╭─ Records to process

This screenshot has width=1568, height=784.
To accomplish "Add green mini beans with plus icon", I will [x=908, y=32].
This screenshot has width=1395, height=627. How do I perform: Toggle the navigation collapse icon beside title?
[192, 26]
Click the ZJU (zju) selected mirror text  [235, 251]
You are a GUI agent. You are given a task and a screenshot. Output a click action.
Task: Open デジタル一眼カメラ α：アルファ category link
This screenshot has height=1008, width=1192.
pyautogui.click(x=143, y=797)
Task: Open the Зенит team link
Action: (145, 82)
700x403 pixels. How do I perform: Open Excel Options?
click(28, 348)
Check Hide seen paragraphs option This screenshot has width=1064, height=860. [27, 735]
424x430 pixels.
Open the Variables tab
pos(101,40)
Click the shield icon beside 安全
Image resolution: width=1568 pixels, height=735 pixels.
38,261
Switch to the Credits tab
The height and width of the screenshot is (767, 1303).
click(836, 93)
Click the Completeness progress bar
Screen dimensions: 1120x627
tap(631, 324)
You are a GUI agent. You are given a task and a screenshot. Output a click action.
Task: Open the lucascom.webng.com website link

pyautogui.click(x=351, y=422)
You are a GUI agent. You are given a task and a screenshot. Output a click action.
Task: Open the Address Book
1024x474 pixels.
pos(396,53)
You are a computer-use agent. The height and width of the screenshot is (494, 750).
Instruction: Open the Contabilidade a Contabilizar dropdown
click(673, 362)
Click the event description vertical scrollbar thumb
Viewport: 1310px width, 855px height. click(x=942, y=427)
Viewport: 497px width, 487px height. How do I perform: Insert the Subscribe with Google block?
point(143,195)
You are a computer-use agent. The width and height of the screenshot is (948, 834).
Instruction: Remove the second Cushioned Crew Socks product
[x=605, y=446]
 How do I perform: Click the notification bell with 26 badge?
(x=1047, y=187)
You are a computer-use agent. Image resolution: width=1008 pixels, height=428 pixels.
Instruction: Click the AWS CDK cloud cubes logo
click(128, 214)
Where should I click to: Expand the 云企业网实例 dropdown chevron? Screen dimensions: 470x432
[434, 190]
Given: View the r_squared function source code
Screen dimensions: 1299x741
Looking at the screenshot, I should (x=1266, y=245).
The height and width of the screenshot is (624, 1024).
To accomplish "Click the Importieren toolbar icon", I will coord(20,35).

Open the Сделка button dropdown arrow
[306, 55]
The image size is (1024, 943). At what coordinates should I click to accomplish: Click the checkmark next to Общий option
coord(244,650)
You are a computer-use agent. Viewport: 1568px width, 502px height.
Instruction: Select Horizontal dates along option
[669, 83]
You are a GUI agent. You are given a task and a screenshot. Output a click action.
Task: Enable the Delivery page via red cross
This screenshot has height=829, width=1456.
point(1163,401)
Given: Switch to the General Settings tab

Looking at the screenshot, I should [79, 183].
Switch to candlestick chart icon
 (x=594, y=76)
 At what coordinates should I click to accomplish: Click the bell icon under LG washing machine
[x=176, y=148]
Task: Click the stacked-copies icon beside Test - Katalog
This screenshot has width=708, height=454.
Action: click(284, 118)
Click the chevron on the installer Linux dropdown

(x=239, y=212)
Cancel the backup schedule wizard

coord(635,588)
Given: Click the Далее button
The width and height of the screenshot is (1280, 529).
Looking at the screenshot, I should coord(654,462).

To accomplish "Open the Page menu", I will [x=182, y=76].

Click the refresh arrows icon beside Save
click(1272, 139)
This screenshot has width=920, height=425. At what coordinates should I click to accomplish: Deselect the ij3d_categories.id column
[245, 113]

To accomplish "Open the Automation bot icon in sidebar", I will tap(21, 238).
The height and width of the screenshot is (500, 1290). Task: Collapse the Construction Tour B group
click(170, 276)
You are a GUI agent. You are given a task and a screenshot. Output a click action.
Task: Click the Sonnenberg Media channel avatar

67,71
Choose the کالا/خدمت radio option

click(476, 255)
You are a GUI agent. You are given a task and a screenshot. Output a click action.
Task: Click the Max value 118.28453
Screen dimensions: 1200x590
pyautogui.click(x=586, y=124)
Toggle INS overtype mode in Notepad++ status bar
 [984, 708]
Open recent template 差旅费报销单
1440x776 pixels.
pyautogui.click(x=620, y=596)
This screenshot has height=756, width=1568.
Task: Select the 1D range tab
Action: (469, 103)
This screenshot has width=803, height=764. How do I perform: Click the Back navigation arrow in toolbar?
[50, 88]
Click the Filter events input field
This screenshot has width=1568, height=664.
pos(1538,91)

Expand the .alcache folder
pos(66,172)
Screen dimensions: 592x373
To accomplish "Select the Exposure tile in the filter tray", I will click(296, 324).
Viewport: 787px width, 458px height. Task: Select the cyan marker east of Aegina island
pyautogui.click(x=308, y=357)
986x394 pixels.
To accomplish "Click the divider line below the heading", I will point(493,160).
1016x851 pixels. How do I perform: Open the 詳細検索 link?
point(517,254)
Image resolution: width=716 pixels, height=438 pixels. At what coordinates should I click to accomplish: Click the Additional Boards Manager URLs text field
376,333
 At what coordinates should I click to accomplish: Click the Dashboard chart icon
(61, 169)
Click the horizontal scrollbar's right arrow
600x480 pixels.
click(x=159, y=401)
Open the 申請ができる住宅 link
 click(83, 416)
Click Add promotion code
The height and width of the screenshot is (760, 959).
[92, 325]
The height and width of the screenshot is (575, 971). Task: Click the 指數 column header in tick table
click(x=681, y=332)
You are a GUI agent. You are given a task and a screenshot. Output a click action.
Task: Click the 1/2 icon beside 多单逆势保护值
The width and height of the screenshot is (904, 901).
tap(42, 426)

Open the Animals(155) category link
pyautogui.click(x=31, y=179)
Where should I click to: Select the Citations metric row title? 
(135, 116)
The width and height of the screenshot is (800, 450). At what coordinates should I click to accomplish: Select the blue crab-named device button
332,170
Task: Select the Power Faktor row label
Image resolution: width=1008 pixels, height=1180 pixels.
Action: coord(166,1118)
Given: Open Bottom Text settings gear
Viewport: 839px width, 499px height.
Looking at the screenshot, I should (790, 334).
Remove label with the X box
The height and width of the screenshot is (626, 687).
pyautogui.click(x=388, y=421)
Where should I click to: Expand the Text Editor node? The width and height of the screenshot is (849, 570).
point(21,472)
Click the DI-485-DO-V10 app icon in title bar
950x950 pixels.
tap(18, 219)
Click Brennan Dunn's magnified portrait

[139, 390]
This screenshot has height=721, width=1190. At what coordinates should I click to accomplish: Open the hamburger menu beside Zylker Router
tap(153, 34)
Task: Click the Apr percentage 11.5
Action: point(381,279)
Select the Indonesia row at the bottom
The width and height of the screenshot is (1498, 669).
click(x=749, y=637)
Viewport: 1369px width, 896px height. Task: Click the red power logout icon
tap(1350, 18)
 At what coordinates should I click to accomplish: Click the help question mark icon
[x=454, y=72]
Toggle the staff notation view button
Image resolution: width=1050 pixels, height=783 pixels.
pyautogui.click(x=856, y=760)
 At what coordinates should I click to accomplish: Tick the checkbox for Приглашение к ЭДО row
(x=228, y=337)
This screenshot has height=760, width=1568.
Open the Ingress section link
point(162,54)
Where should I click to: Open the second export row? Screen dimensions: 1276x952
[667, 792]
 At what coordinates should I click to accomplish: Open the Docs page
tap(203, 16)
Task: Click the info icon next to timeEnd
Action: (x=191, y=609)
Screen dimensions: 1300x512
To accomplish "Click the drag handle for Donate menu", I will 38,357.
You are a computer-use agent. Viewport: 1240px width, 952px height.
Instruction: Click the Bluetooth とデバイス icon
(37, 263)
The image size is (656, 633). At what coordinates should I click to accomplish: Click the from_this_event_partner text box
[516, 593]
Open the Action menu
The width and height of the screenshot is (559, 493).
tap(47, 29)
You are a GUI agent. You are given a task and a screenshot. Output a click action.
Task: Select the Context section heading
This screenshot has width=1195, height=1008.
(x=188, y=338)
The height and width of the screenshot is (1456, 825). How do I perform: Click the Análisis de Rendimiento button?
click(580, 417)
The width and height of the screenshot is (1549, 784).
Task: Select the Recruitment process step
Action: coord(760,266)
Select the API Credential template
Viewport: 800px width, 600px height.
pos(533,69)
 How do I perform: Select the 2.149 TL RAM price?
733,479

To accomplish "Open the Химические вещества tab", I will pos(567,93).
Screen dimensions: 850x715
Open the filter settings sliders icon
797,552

╰─

■ Set task ■
Swap "icon" for "button" throughout the rows between the line holding "Switch to candlestick chart icon" and the line holding "coord(635,588)", inclusive. Return only those lines, with everything else left unchanged.

■ Exercise output ■
Switch to candlestick chart button
 (x=594, y=76)
 At what coordinates should I click to accomplish: Click the bell button under LG washing machine
[x=176, y=148]
Task: Click the stacked-copies button beside Test - Katalog
This screenshot has width=708, height=454.
Action: click(284, 118)
Click the chevron on the installer Linux dropdown

(x=239, y=212)
Cancel the backup schedule wizard

coord(635,588)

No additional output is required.